The Washington Post reported Sunday from Pearlington, Mississippi that "charity efforts have constituted more than 80% of the home rebuilding completed so far." The largest home builder has been Habitat for Humanity. In addition to highlighting the embarrassing government response to Katrina, this makes a huge statement for the power of volunteerism, or to use "new media" terms "social production" or "peer production".
But peer production isn't just for social good anymore.
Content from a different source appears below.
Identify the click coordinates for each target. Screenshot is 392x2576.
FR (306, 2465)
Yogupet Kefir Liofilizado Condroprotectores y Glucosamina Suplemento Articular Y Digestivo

The Post also reports on how Doritos will be running "make-your-own" Super Bowl ads saving millions from production costs and leveraging content from over 1,000 ad-makers gunning for the $10,000 price.
Or check out the Netflix Prize where teams are competing for $1M if they "substantially improve the accuracy of predictions about how much someone is going to a love a movie". (Thanks to Ken for this tip.) According to their Leaderboard, over 19,000 contestents from 130 countries are competing and the best are 2/3's of the way to the Netflix goal.
What's so motivating about peer production? In simple terms, the huge labor pool available to be tapped. We know there are about 1 billion internet users. If each of them has 1 hour of discretionary time per day to spend on a problem that amounts to half-a-million work years of labor per day! Put another way, that time amounts to 47 times the daily labor from the entire Federal government civilian work force of 2.6 million people.
What could you do with that many staff?